◆ **Required tasks**:
**1)** Answer these questions about the article on cruise bookings:
(a) What drop in bookings did the president and CEO of a Miami software company report to NPR?
(b) In what town is Elite Travel located?
(c) By how much do some travel advisers say bookings are off, according to the New York Times?
**2)** Reproduce the part of the article on cruise bookings that opens with the words containing "The president and" and closes with "Princess first broke.".

[Opening Excerpt provided section]

PALM HARBOR, Fla. — This time of year Tammy Levent might normally be planning a trip on a nice cruise.

Not this time.

“I just can’t do it because I am not going to get stranded because you have a couple people who are ill,” she said. “I’m not saying don’t go on a cruise, I’m just saying don’t go on a cruise right now.”

That’s maybe not what you’d expect to hear from an award-winning travel adviser. But Levent isn’t alone.

While the cruise companies have not released much data, reports show travel advisers coast-to-coast are seeing a big dip in bookings during what’s normally the busiest season to book.

Some travel advisers say bookings are off by as much as 10 to 15 percent, reports the New York Times.

The president and CEO of a Miami software company that handles bookings for cruise companies told NPR they saw a 40 percent drop in the days after news of the quarantine on board the Diamond Princess first broke.

At Elite Travel in Palm Harbor, Levent says the usual three to four calls per day they would receive for cruise bookings have virtually stopped.

[Closing Excerpt provided section]
[Opening Exercise data section]

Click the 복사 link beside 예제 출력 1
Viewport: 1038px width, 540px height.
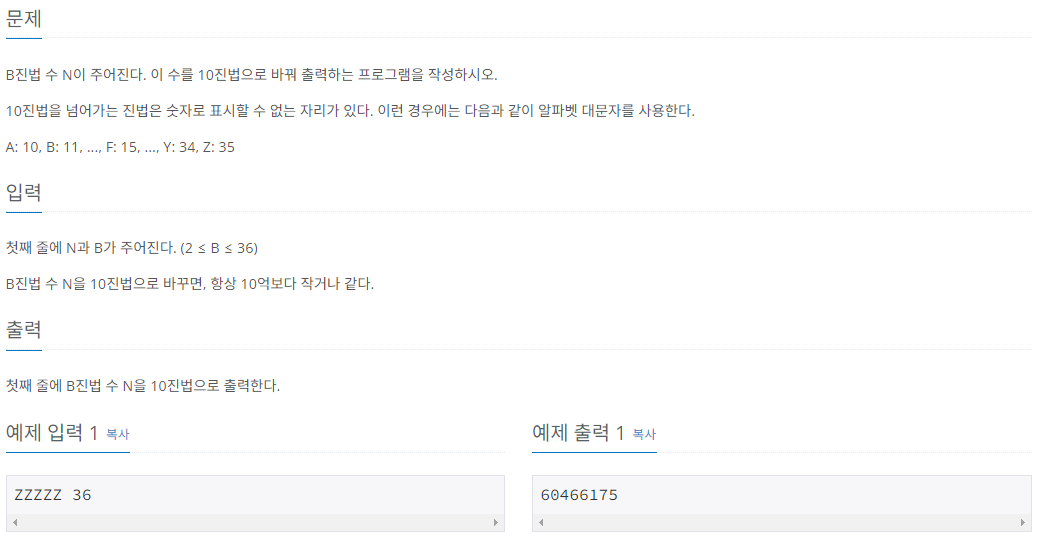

[Closing Exercise data section]
[Opening Exercise data section]

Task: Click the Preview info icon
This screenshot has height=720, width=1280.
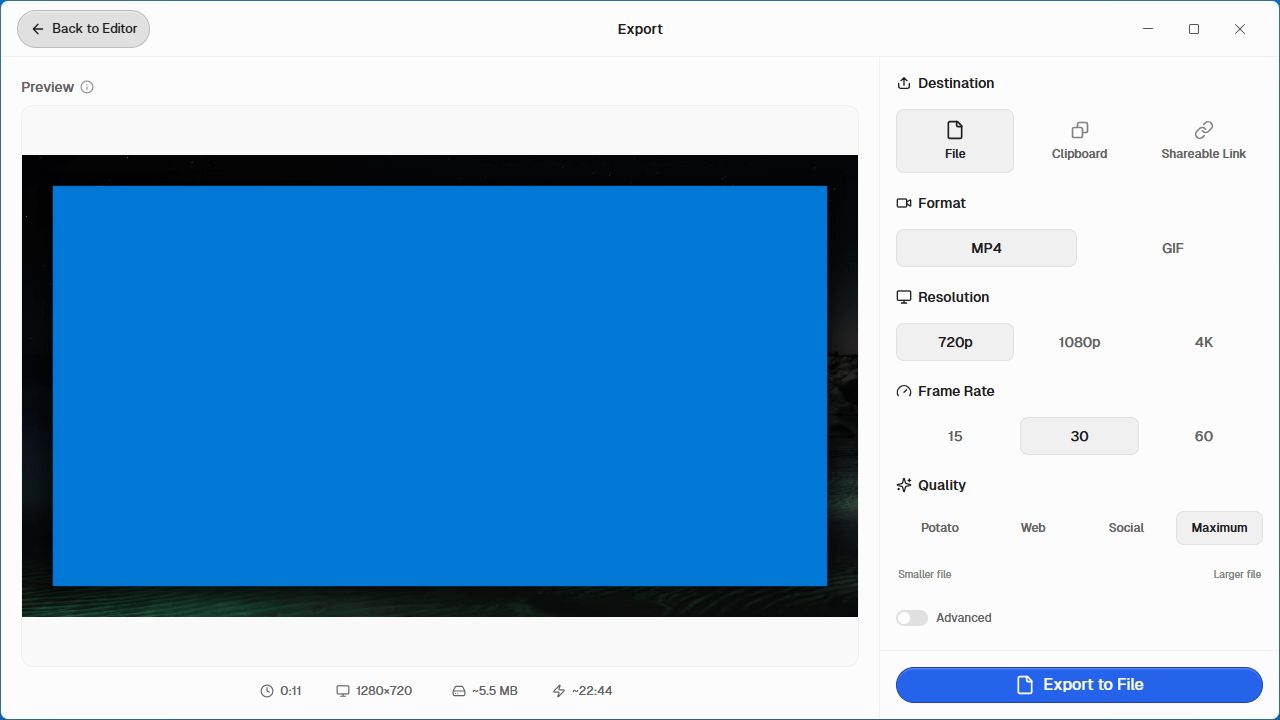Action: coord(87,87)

[Closing Exercise data section]
[Opening Exercise data section]

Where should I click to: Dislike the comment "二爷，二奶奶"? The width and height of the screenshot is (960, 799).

[Closing Exercise data section]

◆ **Numbered answers**:
**1)**
(a) A 40 percent drop in the days after news of the quarantine on board the Diamond Princess first broke.
(b) Palm Harbor, Florida.
(c) By as much as 10 to 15 percent.

**2)**
The president and CEO of a Miami software company that handles bookings for cruise companies told NPR they saw a 40 percent drop in the days after news of the quarantine on board the Diamond Princess first broke.